Skip to content
New issue

Have a question about this project? Sign up for a free GitHub account to open an issue and contact its maintainers and the community.

By clicking “Sign up for GitHub”, you agree to our terms of service and privacy statement. We’ll occasionally send you account related emails.

Already on GitHub?

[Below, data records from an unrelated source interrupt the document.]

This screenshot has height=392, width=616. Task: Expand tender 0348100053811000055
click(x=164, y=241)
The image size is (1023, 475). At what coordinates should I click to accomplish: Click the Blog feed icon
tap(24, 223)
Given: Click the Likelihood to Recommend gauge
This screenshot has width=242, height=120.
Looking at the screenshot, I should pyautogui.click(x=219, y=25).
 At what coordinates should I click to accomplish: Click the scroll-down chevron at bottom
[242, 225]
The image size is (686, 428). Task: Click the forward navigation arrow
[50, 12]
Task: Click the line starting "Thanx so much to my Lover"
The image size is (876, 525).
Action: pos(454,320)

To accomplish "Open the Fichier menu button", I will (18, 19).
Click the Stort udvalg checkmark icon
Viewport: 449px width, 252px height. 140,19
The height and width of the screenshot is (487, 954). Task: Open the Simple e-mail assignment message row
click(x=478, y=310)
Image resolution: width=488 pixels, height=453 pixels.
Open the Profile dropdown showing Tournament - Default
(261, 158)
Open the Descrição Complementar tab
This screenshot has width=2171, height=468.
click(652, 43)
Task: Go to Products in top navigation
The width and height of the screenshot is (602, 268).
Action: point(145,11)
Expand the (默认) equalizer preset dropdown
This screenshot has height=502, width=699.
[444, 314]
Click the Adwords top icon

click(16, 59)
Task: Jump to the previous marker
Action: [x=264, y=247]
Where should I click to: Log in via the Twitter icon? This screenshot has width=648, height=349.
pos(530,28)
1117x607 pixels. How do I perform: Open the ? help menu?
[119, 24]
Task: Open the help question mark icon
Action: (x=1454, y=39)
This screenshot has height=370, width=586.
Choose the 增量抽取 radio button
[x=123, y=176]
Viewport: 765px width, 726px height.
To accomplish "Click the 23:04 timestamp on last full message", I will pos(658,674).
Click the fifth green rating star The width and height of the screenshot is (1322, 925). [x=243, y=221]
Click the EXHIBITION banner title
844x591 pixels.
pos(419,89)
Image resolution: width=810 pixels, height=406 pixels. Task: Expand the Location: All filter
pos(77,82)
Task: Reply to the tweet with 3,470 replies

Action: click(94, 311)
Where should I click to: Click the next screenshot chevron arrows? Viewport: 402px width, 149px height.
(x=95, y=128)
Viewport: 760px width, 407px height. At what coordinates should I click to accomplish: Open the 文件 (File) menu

Sign in to your account

[BUG] Regression in 1.6.0 Prevents Usage of Custom Registries and/or imagePullSecrets #664

Open
Tabrnicus opened this issue Jan 9, 2024 · 5 comments
Labels
bug Something isn't working

Comments

@Tabrnicus
Copy link

Note: Make sure to check out known issues (https://akv2k8s.io/troubleshooting/known-issues/) before submitting

Note: Tangentially related to #495, through #631.

Components and versions

[ ] Controller, version: x.x.x (docker image tag)
[X] Env-Injector (webhook), version: 1.6.0 (docker image tag)
[ ] Other

Describe the bug

A regression in version 1.6.0 of the Env-Injector prevents the use of imagePullSecrets as valid registry authentication when using authType="azureCloudConfig". More specifically, the logic present in the current 1.6.0 version (covered below in detail) assumes that both the Key Vault and container registry must be using MSIs as the authentication method. My use case involves utilizing a third-party container registry, and not an ACR. As a result, I cannot set up any form of MSI to our container registry, which is why we use imagePullSecrets. My understanding from reading through the documentation and code from 1.5.0 and below is that this use case should be supported.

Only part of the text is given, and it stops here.